VACCINATION
CANCER IMMUNOTHERAPY
Immunotherapy is a promising emerging cancer treatment, with important products already on the market and an extensive development pipeline.
As compared to more conventional cancer therapeutic modalities immunotherapy has several important advantages:
it can attack cancer systemically, virtually seeking up cancer cells anywhere in the body
it is often specific for the cancer cells, thereby potentially less harmful to normal cells than conventional cancer therapies, and hence giving less severe side effects
the action can be durable, possibly offering life-long cure and protection for patients responding to the treatment
it can in principle be used on all types of cancer
fimaVACC – AN INNOVATIVE PROPRIETARY IMMUNOTHERAPY TECHNOLOGY BASED ON PCI
The fimaVacc programme aims to enhance immunotherapy in cancer. To achieve this, the fimaVacc technology applies a unique mode of action, triggered endosomal release of antigens or nucleic acids encoding antigens or immunostimulatory factors. In preclinical experiments fimaVacc has proven excellent efficacy with protein- and peptide-based vaccines. Thus, the technology has shown particularly strong cytotoxic (CD8) T-cell immune responses, which are crucial in cancer immunotherapy, as well as enhanced helper (CD4) T-cell and antibody responses. The fimaVacc technology has the potential to effectively enhance antigen presentation and immune activation, by acting on both peptide- and nucleic acid-based vaccines and other immunotherapies
MECHANISM OF ACTION:
• Induction of CD8 T-cells is essential for the generation of an immunological response that can attack the tumour cells. Induction of CD8 T-cells is typically mediated through MHC Class I antigen presentation by antigen presenting cells (APCs).
• fimaVacc can re-localise endocytosed antigens and nucleic acids encoding immunological agents from endosomes to the cytosol in APCs, thereby both promoting presentation through the important MHC Class I pathway and stimulating general immunotherapeutic responses.
CLINICAL PROOF OF CONCEPT FOR fimaVACC:
Successful clinical translation of fimaVacc in combination with peptide and protein antigens by a phase I study in healthy volunteers was reported early May 2019.

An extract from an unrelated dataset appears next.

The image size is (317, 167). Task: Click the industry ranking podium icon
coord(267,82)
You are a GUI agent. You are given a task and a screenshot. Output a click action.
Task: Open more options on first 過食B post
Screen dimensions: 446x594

The results show that tolerable treatments with the fimaVacc technology in combination with a state-of-the-art adjuvant (Hiltonol) provides substantial increase in the number of T-cell responders already after two vaccinations and a clear enhancement in the magnitude of T-cell responses compared to the control group with the adjuvant Hiltonol. The important CD8 responses are more robust and exhibit increased functionality. The results are with HPV E7, an antigen known to be notoriously difficult to induce CD8 T-cell responses for in man. The results of this study have been published.